▶ **GOAL**
Please copy, word for word, the records that begin at the line containing "Enable Format quoted field as text" and continue through the line containing "[x=392, y=241]".

▶ **Part of a data file**
----

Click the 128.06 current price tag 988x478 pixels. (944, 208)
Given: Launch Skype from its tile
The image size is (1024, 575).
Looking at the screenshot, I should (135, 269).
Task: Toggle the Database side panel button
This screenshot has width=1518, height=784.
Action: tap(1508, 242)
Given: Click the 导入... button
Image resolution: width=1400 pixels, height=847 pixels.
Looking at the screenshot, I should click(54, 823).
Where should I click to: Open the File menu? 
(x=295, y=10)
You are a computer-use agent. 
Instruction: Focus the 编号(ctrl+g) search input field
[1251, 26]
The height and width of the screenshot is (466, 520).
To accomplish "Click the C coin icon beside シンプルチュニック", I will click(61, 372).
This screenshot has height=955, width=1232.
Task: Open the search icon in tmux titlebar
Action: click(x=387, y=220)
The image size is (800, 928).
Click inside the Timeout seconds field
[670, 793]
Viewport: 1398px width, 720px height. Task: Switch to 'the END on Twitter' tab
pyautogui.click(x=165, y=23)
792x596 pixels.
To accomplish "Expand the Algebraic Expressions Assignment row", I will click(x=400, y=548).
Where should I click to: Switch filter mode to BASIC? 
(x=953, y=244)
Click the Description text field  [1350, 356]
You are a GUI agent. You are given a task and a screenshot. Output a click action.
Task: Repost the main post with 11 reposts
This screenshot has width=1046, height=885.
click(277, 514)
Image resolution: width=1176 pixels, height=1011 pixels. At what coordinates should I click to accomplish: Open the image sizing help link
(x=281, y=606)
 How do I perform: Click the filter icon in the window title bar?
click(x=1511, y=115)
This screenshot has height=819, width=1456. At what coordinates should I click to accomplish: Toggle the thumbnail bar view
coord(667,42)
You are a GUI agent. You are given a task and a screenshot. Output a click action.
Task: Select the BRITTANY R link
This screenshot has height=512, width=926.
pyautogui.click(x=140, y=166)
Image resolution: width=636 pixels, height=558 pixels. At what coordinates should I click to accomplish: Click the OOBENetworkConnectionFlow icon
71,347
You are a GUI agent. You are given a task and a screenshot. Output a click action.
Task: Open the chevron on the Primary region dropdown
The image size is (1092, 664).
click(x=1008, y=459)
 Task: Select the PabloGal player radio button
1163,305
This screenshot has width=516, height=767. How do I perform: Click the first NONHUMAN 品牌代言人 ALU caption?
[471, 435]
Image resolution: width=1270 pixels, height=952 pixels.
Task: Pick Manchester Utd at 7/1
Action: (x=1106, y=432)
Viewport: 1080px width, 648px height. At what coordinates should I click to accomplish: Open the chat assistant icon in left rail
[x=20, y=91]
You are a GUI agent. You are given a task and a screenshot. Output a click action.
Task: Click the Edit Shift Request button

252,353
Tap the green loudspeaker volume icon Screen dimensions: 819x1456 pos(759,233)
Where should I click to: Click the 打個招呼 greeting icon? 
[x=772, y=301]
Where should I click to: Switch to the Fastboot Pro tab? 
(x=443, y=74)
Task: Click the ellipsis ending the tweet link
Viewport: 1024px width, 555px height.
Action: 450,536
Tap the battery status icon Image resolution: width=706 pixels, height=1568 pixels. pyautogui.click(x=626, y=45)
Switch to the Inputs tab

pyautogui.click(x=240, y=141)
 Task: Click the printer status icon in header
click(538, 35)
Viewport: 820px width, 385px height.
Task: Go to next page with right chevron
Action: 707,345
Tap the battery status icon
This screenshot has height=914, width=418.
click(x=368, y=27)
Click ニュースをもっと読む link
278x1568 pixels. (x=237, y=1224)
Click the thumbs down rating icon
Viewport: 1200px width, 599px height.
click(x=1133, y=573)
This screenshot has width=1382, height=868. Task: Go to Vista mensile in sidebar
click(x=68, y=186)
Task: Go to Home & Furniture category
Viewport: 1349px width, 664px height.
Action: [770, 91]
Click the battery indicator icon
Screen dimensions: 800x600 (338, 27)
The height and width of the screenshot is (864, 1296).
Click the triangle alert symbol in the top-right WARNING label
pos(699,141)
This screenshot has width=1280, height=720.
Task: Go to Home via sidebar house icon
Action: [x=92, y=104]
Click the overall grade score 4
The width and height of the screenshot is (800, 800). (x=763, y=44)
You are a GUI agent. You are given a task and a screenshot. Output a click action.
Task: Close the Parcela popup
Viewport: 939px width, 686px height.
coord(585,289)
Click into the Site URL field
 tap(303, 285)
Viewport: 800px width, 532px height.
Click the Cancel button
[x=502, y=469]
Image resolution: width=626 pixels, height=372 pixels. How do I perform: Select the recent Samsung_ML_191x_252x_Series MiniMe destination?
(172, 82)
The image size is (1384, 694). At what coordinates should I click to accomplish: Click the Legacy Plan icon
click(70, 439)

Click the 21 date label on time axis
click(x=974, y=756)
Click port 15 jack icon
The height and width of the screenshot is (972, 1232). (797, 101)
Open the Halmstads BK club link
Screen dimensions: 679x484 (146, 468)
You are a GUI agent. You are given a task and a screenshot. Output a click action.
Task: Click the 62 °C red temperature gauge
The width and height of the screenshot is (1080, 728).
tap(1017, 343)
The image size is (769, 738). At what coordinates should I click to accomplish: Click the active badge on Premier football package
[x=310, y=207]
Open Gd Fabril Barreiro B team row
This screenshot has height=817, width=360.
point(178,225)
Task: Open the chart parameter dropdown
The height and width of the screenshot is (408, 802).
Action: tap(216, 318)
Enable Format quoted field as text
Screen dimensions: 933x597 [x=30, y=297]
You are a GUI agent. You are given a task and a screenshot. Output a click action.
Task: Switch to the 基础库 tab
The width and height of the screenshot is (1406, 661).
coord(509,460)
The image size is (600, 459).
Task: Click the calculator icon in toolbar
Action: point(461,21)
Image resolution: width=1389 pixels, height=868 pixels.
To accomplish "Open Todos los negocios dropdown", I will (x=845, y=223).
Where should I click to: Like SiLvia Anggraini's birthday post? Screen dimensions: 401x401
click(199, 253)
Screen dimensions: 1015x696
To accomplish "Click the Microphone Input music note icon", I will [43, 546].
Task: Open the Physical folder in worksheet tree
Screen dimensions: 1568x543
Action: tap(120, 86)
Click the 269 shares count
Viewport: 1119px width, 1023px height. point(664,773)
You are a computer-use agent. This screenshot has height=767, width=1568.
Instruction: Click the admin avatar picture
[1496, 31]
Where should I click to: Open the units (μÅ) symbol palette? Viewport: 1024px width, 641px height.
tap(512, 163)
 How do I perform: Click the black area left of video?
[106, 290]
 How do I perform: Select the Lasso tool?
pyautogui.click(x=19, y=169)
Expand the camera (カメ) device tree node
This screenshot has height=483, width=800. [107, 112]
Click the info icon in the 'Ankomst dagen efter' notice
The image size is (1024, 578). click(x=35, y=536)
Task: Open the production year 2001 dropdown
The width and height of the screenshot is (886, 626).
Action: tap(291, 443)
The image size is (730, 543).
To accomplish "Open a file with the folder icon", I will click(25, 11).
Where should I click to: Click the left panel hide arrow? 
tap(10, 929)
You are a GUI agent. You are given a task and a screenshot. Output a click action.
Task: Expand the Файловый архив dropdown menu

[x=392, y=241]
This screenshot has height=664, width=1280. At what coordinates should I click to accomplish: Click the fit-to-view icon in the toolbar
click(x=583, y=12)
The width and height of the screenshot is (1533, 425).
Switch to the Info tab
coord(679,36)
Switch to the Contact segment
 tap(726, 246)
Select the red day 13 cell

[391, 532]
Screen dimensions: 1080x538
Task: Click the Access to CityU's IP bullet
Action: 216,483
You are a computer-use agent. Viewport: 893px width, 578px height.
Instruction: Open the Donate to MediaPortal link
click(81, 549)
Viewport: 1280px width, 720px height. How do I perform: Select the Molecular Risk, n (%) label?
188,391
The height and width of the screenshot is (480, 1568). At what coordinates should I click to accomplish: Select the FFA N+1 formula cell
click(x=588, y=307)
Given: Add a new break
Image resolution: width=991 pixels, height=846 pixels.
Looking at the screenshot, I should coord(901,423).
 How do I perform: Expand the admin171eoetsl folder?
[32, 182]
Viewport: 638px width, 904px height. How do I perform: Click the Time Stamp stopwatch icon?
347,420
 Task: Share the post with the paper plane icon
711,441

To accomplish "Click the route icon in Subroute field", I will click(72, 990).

----

▶ **EXPECTED ANSWER**
Enable Format quoted field as text
Screen dimensions: 933x597 [x=30, y=297]
You are a GUI agent. You are given a task and a screenshot. Output a click action.
Task: Switch to the 基础库 tab
The width and height of the screenshot is (1406, 661).
coord(509,460)
The image size is (600, 459).
Task: Click the calculator icon in toolbar
Action: point(461,21)
Image resolution: width=1389 pixels, height=868 pixels.
To accomplish "Open Todos los negocios dropdown", I will (x=845, y=223).
Where should I click to: Like SiLvia Anggraini's birthday post? Screen dimensions: 401x401
click(199, 253)
Screen dimensions: 1015x696
To accomplish "Click the Microphone Input music note icon", I will [43, 546].
Task: Open the Physical folder in worksheet tree
Screen dimensions: 1568x543
Action: tap(120, 86)
Click the 269 shares count
Viewport: 1119px width, 1023px height. point(664,773)
You are a computer-use agent. This screenshot has height=767, width=1568.
Instruction: Click the admin avatar picture
[1496, 31]
Where should I click to: Open the units (μÅ) symbol palette? Viewport: 1024px width, 641px height.
tap(512, 163)
 How do I perform: Click the black area left of video?
[106, 290]
 How do I perform: Select the Lasso tool?
pyautogui.click(x=19, y=169)
Expand the camera (カメ) device tree node
This screenshot has height=483, width=800. [107, 112]
Click the info icon in the 'Ankomst dagen efter' notice
The image size is (1024, 578). click(x=35, y=536)
Task: Open the production year 2001 dropdown
The width and height of the screenshot is (886, 626).
Action: tap(291, 443)
The image size is (730, 543).
To accomplish "Open a file with the folder icon", I will click(25, 11).
Where should I click to: Click the left panel hide arrow? 
tap(10, 929)
You are a GUI agent. You are given a task and a screenshot. Output a click action.
Task: Expand the Файловый архив dropdown menu

[x=392, y=241]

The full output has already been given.